I believe that we get life as our very first birthday present from God. I believe we get youth now so that we can have a heart and a mind full of scrapbooks and home movies when we have old age later. I believe we get life so that we can see beauty, feel overwhelming joy and pain, laugh at countless inside jokes, make a thousand mistakes, dance to our favorite songs, spend way too much time playing Nintendo 64, fall in love, fall out of love, fall back in love again and suffer deserts of confusion about the meaning of life and everything in it so that we can appreciate one tiny oasis of understanding from time to time.
I believe we get life so that we have something to talk about when we go to heaven. It was this realization that saved me from spiraling into pessimism in the following year, when my family moved out of my hometown. When I lost my grandfather just before Christmas, and when I held my grandmother’s hand as I saw her cry for the first time. When my attempts to reason out a meaning for my existence coupled with acute loneliness and led me to believe that my life would inevitably end in trite obscurity. When I gave up on myself again and again as I blindly stumbled through the changes and challenges that life faced me with. Through all of this, I never stopped believing that God had something waiting for me after my life ended, something that would make all these mysteries and trials make sense.

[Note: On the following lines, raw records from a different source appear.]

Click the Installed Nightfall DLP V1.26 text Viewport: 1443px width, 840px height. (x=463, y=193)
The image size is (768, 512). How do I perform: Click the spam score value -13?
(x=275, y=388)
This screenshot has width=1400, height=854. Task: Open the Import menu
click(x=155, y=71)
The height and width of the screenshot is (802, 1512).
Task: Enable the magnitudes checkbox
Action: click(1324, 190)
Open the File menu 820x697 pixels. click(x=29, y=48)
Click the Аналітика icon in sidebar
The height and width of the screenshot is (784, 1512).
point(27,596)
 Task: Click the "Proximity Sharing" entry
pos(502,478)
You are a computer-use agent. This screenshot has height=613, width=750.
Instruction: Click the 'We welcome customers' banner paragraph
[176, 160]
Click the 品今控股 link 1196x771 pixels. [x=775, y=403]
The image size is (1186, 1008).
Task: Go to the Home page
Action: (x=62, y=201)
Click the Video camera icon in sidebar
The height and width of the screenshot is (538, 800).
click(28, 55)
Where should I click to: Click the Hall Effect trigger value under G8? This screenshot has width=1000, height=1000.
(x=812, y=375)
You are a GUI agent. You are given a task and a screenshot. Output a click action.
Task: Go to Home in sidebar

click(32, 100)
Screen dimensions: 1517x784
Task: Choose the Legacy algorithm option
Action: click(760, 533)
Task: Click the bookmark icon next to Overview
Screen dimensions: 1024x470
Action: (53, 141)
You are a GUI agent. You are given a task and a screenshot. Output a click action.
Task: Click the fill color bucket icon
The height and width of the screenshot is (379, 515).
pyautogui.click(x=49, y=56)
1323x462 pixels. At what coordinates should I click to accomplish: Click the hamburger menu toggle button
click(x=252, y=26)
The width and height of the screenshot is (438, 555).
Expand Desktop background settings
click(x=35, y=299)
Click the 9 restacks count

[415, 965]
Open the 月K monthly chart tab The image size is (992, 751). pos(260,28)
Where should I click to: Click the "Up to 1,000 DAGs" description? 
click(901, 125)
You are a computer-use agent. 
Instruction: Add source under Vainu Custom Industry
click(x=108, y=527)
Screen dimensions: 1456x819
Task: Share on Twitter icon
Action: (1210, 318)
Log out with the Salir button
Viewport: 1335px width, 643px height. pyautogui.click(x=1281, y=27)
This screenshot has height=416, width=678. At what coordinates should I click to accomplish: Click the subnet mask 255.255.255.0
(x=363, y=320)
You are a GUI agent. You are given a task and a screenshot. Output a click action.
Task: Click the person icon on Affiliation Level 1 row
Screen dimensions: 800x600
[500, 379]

The memory of my brief contribution to human history, no matter how significant, might one day be forgotten. But that doesn’t mean that it’s not worth living, that it’s not beautiful, that it’s not exactly what God wants for me. In this past year I realized that I no longer need my life to “make sense.” I am no longer obsessed with finding permanence, with getting to wherever I’m ultimately going to end up. I know that for all of the fleeting comfort that planning can bring me, life is meant to be lived, not calculated. Every moment need not be a step toward a goal, but a gift to be savored. This I believe.